**** Data section

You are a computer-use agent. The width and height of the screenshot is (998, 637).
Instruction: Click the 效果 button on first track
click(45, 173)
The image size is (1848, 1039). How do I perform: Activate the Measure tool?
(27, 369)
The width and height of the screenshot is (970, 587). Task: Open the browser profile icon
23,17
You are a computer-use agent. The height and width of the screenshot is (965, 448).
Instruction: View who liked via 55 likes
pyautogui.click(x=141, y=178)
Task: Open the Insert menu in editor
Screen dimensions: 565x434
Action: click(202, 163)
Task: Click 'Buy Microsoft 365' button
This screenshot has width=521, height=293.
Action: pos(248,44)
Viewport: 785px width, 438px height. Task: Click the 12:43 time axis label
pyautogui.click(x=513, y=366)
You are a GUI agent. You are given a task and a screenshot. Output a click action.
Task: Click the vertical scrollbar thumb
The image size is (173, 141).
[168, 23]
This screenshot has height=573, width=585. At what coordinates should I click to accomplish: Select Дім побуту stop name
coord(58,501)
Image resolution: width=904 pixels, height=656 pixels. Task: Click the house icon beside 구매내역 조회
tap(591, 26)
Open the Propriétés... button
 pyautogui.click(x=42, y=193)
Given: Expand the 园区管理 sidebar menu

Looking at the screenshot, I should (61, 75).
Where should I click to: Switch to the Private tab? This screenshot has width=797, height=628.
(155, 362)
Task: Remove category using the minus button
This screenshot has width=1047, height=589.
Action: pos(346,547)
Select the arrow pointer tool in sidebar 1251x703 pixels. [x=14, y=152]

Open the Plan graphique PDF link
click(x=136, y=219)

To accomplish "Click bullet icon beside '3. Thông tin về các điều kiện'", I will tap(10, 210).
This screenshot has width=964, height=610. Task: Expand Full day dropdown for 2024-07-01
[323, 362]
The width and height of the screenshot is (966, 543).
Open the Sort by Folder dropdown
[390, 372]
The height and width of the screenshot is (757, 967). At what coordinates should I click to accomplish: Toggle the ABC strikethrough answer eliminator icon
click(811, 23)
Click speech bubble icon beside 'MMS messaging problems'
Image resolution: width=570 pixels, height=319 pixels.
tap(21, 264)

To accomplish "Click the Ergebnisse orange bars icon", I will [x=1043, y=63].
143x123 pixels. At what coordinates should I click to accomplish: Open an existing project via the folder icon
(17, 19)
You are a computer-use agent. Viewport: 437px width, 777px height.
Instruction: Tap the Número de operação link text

********

**The problem**
Return every line in the records that includes the string "will".

**Task answer**
To accomplish "Click bullet icon beside '3. Thông tin về các điều kiện'", I will tap(10, 210).
To accomplish "Click the Ergebnisse orange bars icon", I will [x=1043, y=63].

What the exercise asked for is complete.